**VORGELEGTER TEXT:**

Der Academy schwant: Björk (2001)
2001 war die Ausnahmemusikerin Björk mit „I’ve seen it all“ aus Lars von Triers „Dancer in the Dark“ für den Oscar in der Kategorie Bester Original-Song nominiert. Leider ist ihre grandiose Performance bei den Academy Awards kaum mehr im Netz zu finden – anscheinend war der Academy Björks ausgefallene Garderobe dann doch einen Tick zu Hollywood-fern. Björk tauchte in einem kecken Schwanenkostüm auf.
Halle Berry und eine doch nicht so offene Tür (2002)
Als erste schwarze Frau, die den Academy Award für die beste Hauptrolle gewinnen konnte, war Halle Berry 2002 überwältigt und überzeugt, dass endlich die Tür offen stünde für viele weitere schwarze Oscar-Gewinnerinnen. Als sie Jahre nach ihrer emotionalen Rede die Oscar-Nominierungen für das Jahr 2016 erfuhr, gestand sie ernüchtert in einem Interview: „Ich saß da und dachte wirklich: Wow, dieser Moment hat tatsächlich nichts bedeutet.“
Michael Moore bläst George W. Bush den Marsch (2003)

**ERFASSTE ANGABEN:**
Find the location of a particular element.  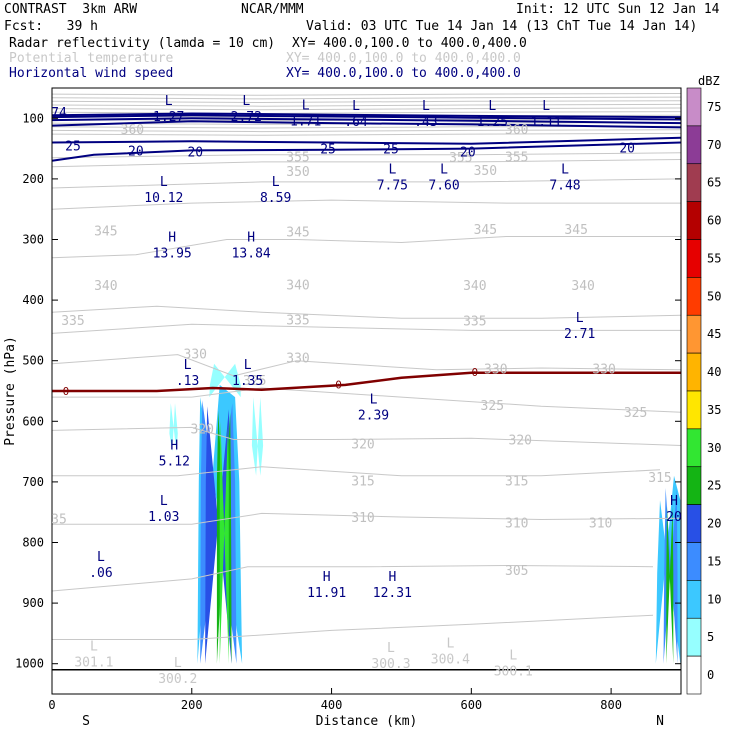

theta-label-22: 325 is located at coordinates (254, 382).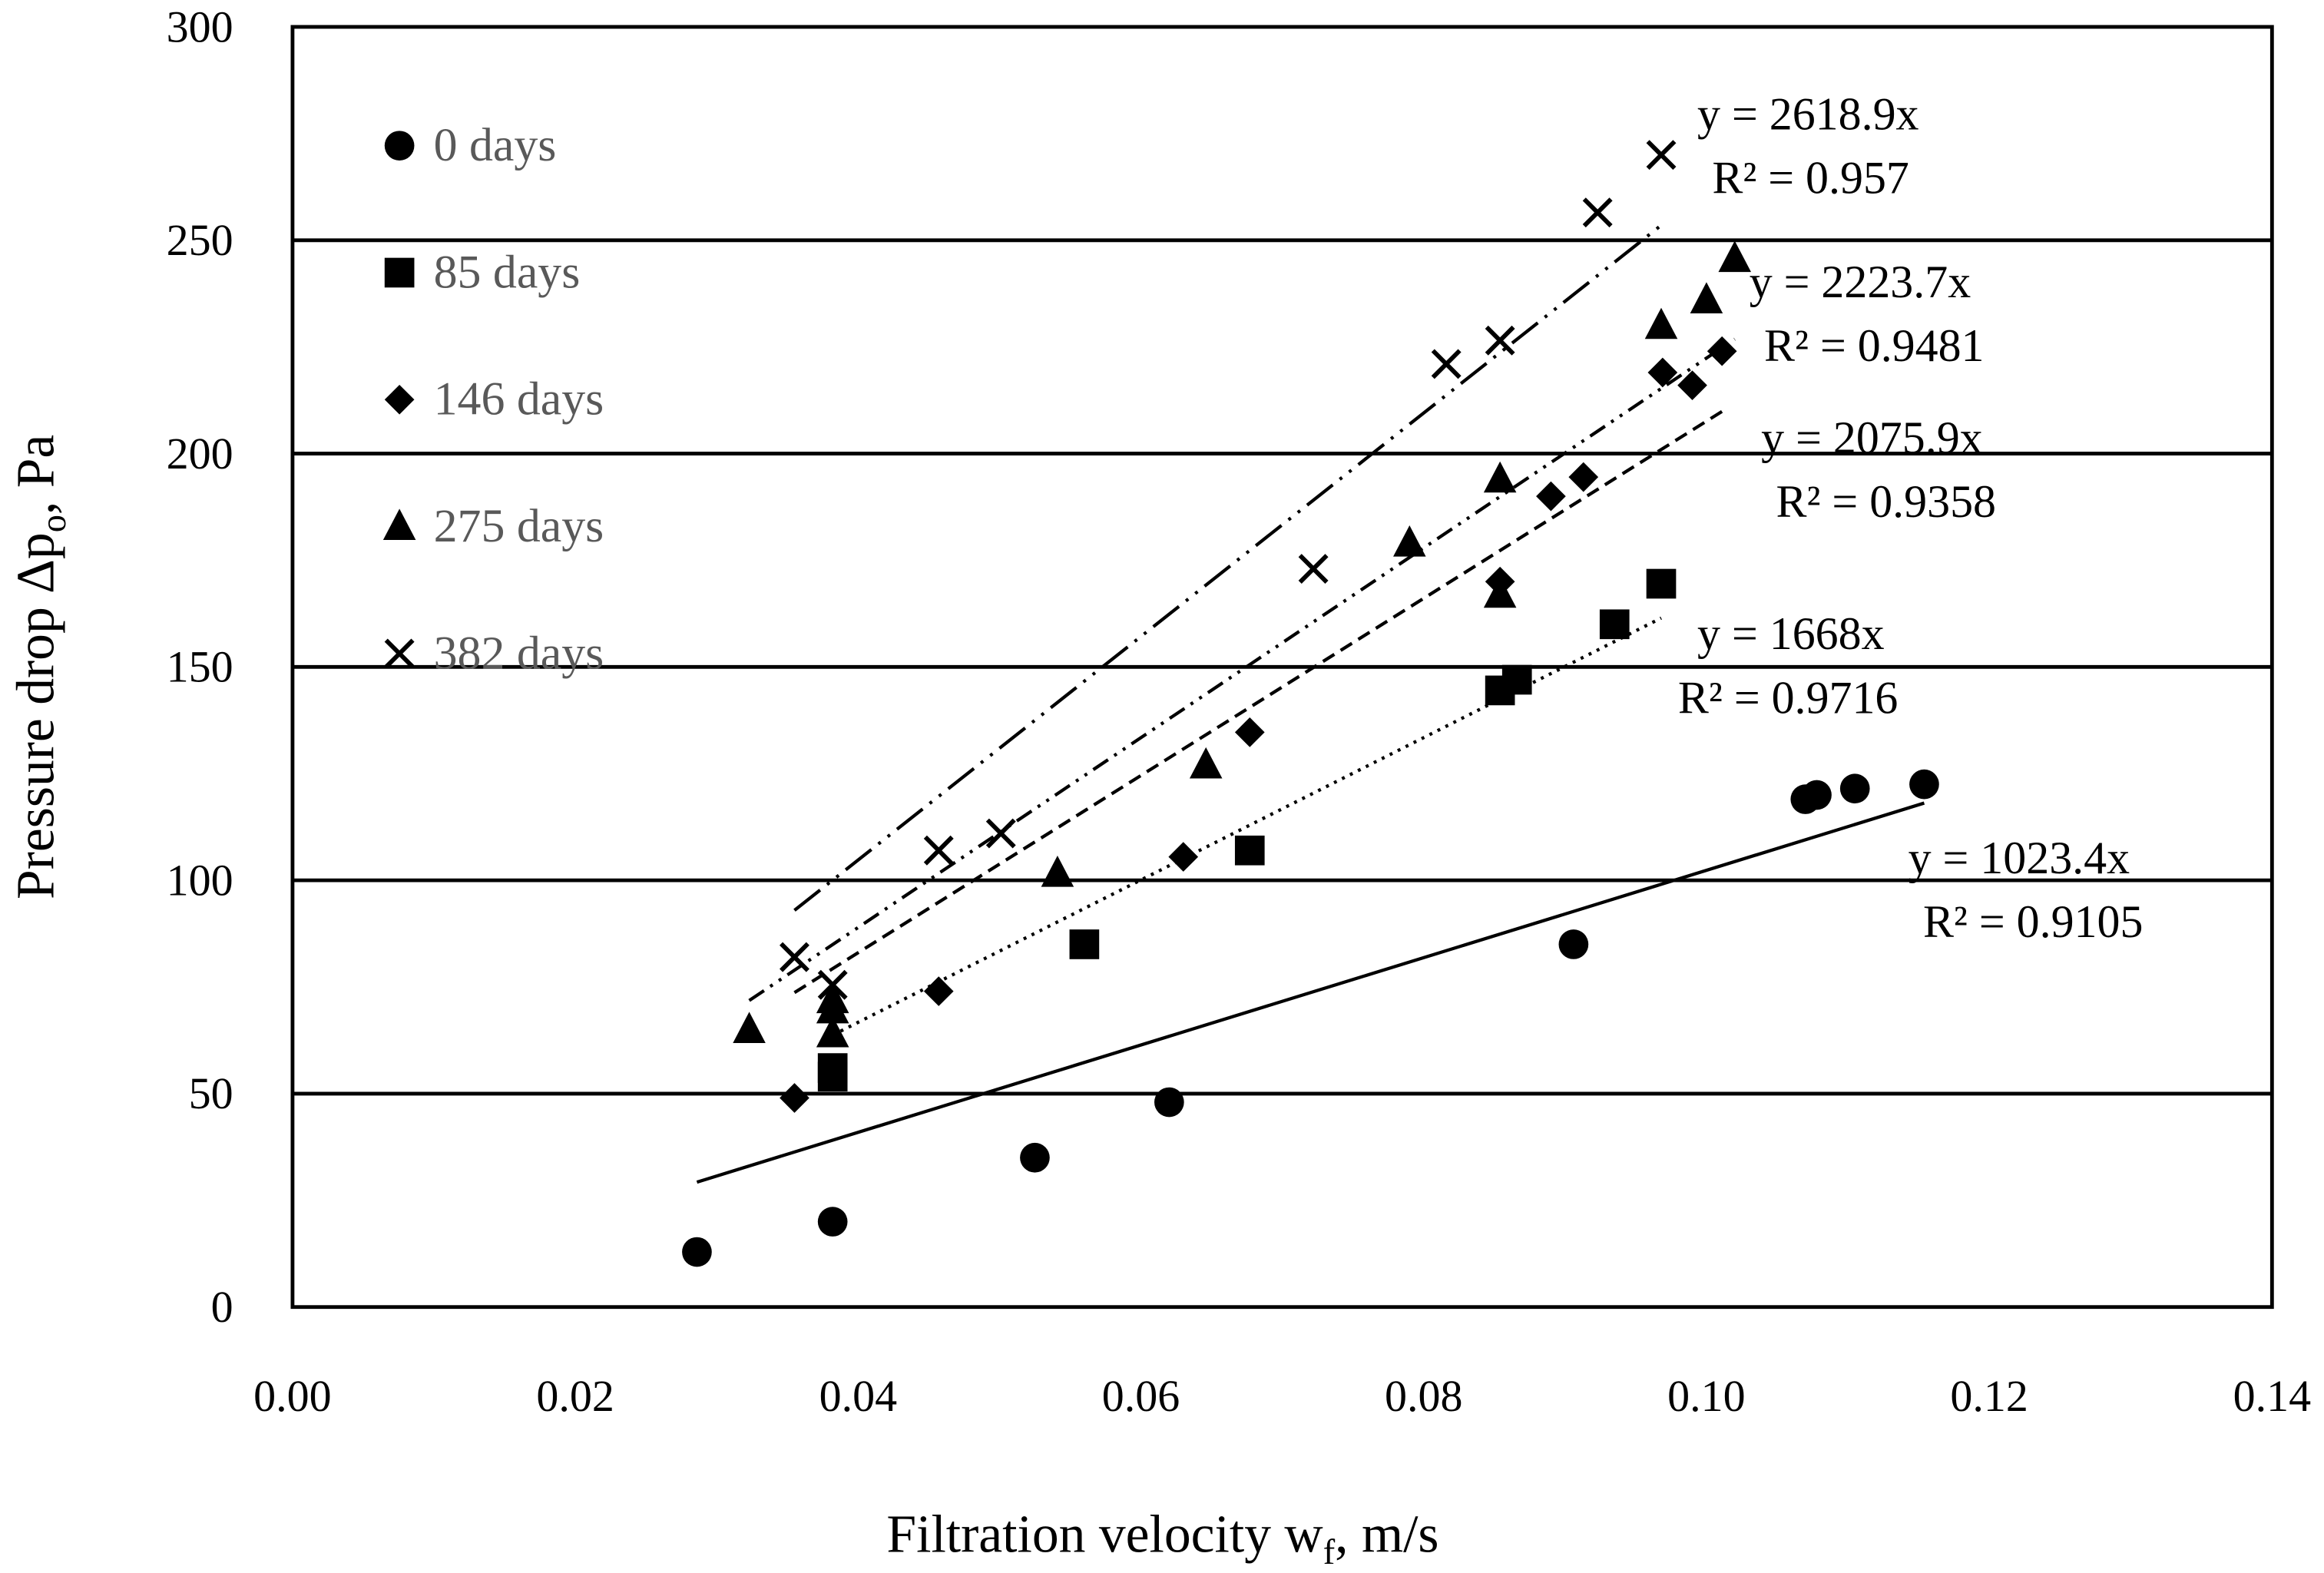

**JETZT AUSPROBIEREN:** Wie lässt sich der Text über Oscar-Momente im Anschluss an seine letzte Zeile weiterführen?

**ANTWORTBEREICH:**
„Ihre Zeit ist um!“, rief Aktivist Michael Moore dem damaligen US-Präsidenten George W. Bush zu, nachdem die USA unter dubiosen Vorwänden zum zweiten Mal gegen den Irak in den Krieg gezogen waren. Moore machte sich durch seine flammende Anklage viele Feinde – noch Jahre später wurden er und seine Familie bei Angriffen von fanatischen Befürwortern des zweiten Irakkriegs bedroht und verletzt. Die Auszeichnung von „Bowling for Columbine“ zum besten Dokumentarfilm war Anlass des politischen Statements.
Adrien Brody krallt sich Halle Berry (2003)
Vom Oscar-Gewinn für seine Hauptrolle in „Der Pianist“ anscheinend von allen guten Geistern verlassen, vergriff sich Adrien Brody an der nichts ahnenden Halle Berry, indem er sie wild umarmte und ihr einen Kuss aufzwang. Berry bemühte sich, mit Humor auf den Überfall zu reagieren, doch auch der Dankesrede von Brody haftete dadurch ein mehr als schaler Nachgeschmack an.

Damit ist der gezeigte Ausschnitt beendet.